The number of insurance companies withdrawing coverage for the coal sector doubled in 2019, activists behind a campaign to drive a wedge between coal producers and insurers reported.
U.S. insurers continue to lag peers in Europe, but a movement embracing policies that would exclude coal producers continued to gain steam in 2019. About 46% of the reinsurance market and 37% of the insurance industry's global assets fall under plans to exit involvement in the coal sector, the Unfriend Coal campaign wrote in a new scorecard of the insurance industry.
"We've seen a momentum on a different level this year," Peter Bosshard, coordinator of the Unfriend Coal campaign and author of the report, said in an interview. "It has become physical for so many people — whether you live in California in the Bay Area or the Midwest where the floods didn't stop this spring and summer or in the Plains or the southeastern U.S. — so many people were confronted with the impact of a changing climate in unprecedented ways. A lot of people are freaking out, and rightfully so."
Elana Sulakshana, an energy finance campaigner with the Rainforest Action Network, listed the wildfires in California as an "immediate and terrifying" example of the impact of the climate crisis that is causing insurers to raise rates and issue nonrenewals of coverage.
Unfriend Coal reported that 17 of the world's largest insurance players have rolled out coal exit commitments as of mid-November. Most of the policies refuse to insure new mines and power plants. However, the organization awarded the highest rankings to insurance companies such as Swiss Re AG and Zurich Insurance Group AG
French insurer AXA SA recently revealed that it is targeting a complete coal exit in countries within the EU and the Organisation for Economic Co-operation and Development by 2030 and the rest of the world in 2040.

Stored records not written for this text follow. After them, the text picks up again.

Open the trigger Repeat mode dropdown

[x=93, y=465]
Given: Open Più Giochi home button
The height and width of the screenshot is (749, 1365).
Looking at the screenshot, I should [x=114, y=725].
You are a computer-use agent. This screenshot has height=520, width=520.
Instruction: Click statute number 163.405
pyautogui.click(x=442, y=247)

Insurers are also moving away from investments in coal. At least 35 companies with combined assets of roughly $8.9 trillion have adopted coal divestment plans, Unfriend Coal said in a news release. An S&P Global Market Intelligence analysis of U.S. regulatory data in August showed that the 20 insurers with the most coal exposure held, as of 2018, a cumulative $40.30 billion in investments in companies that mine coal or power producers that generated more than 30% of their electricity from the fuel in 2017.
The movement began with a focus on European companies but recently shifted to a focus on the U.S. Earlier in 2019, Chubb Ltd.

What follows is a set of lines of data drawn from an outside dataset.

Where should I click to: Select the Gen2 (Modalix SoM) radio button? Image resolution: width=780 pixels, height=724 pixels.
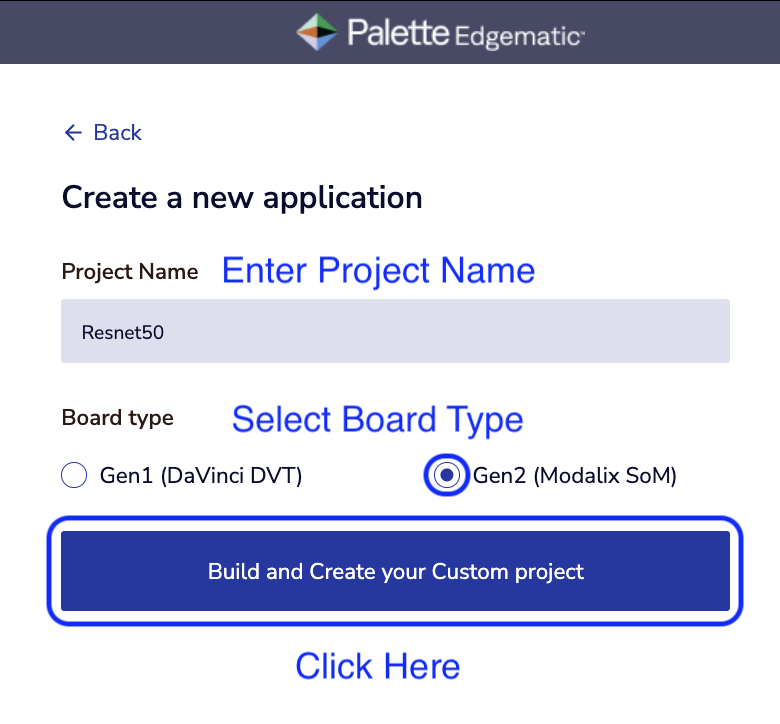(449, 476)
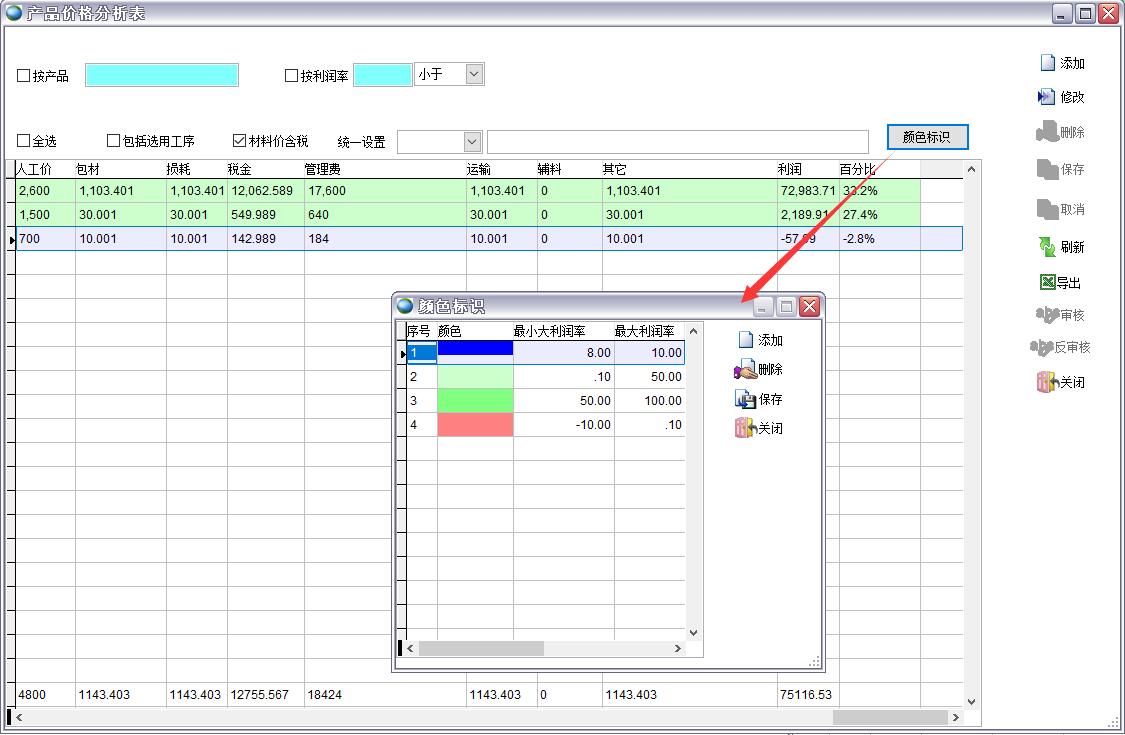This screenshot has height=735, width=1125.
Task: Click Save icon in color legend dialog
Action: [745, 399]

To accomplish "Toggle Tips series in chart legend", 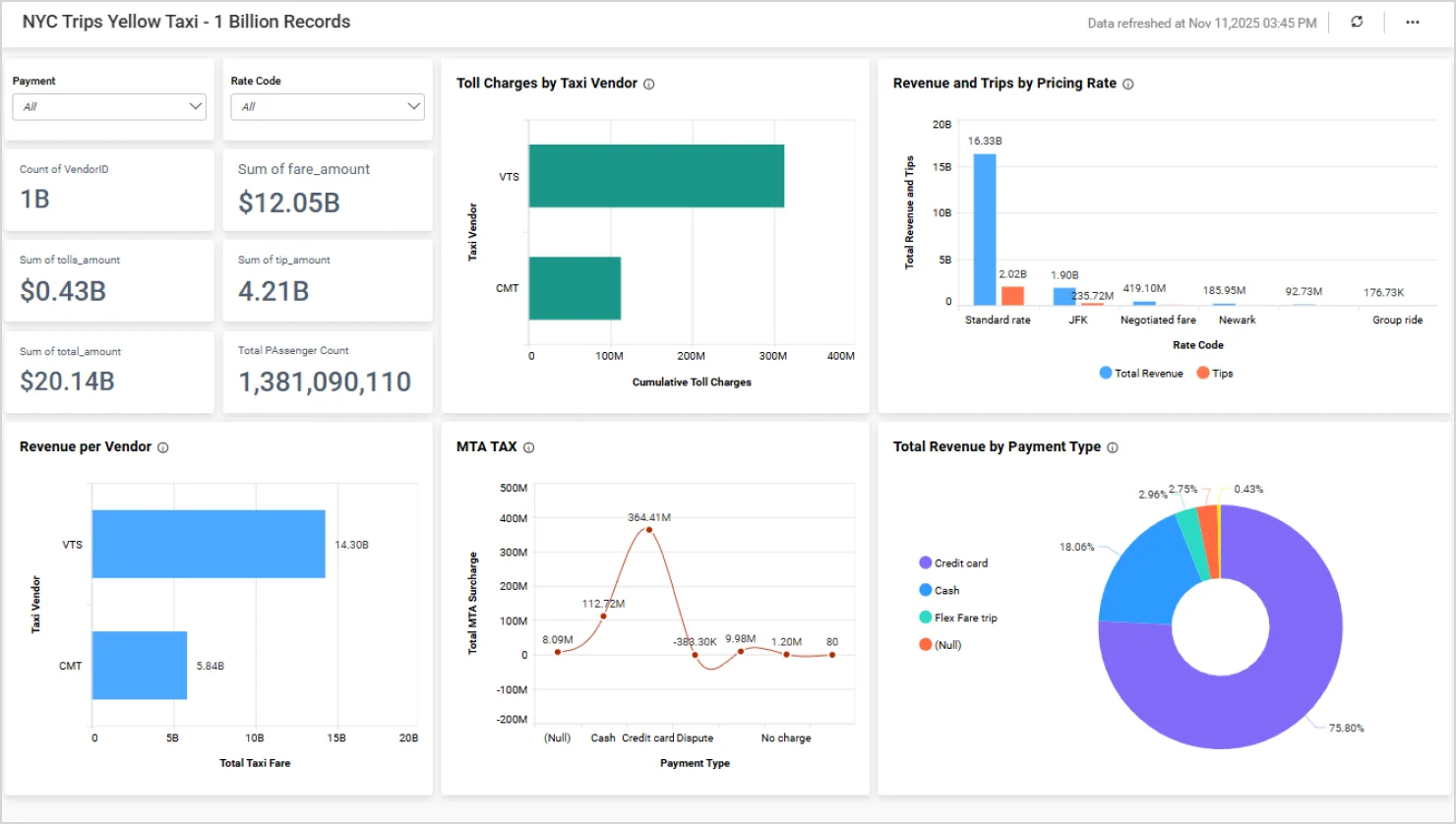I will pyautogui.click(x=1215, y=374).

Activists are now focusing on larger insurance industry targets in the country that have not announced similar policies such as Liberty Mutual, American International Group Inc. and Berkshire Hathaway Inc. Seven of the 10 lowest-ranking companies in the assessment are based in the U.S., the group noted.
"AIG and Liberty Mutual are among the biggest international insurers that still insure coal, and they are among the rare players which can take the lead in conducting due diligence for multi-billion dollar coal projects," a summary of the report stated. "Both can expect strong public pressure in the coming year from the Insure Our Future campaign."

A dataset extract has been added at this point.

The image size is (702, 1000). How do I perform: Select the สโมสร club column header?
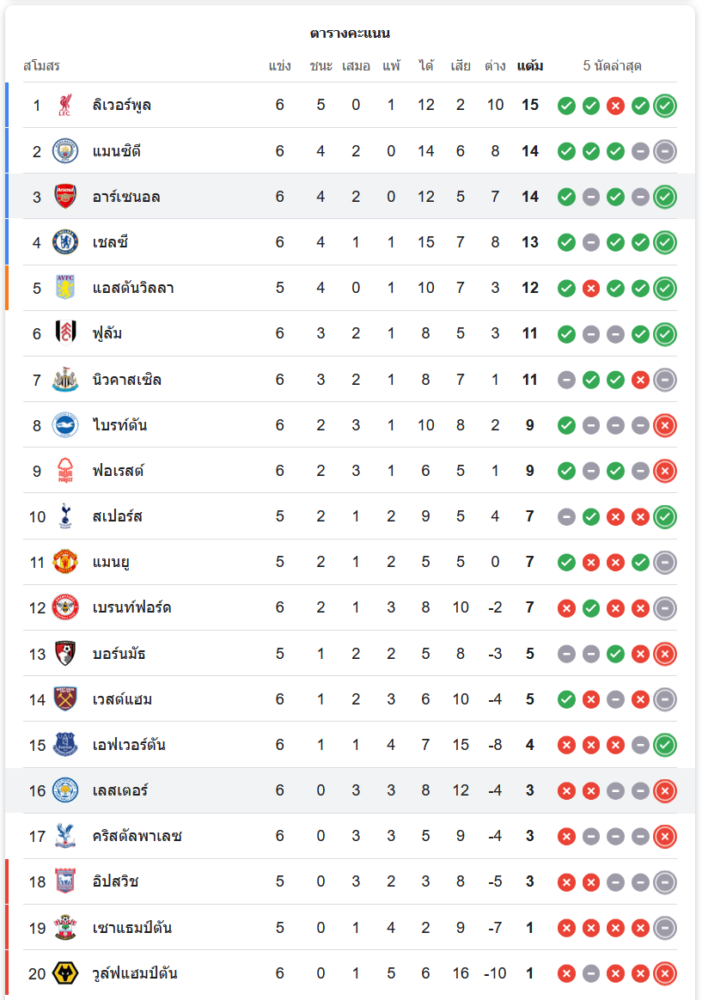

Insure Our Future, a U.S.-focused effort of the Unfriend Coal campaign, recently launched a campaign against Liberty Mutual, including protests at the company's Boston headquarters.
Coal producers are finding it generally more challenging to find insurance and banking services willing to take the risk on a sector plagued by financial challenges and environmental risks.
"There's just the general disposition of the insurance markets against the coal industry are making it tougher to find carriers," Contura Energy Inc. Executive Vice President and CFO Andy Eidson said said on a Nov. 15 earnings call. "Therefore, collateral requirements are going up commensurate with that."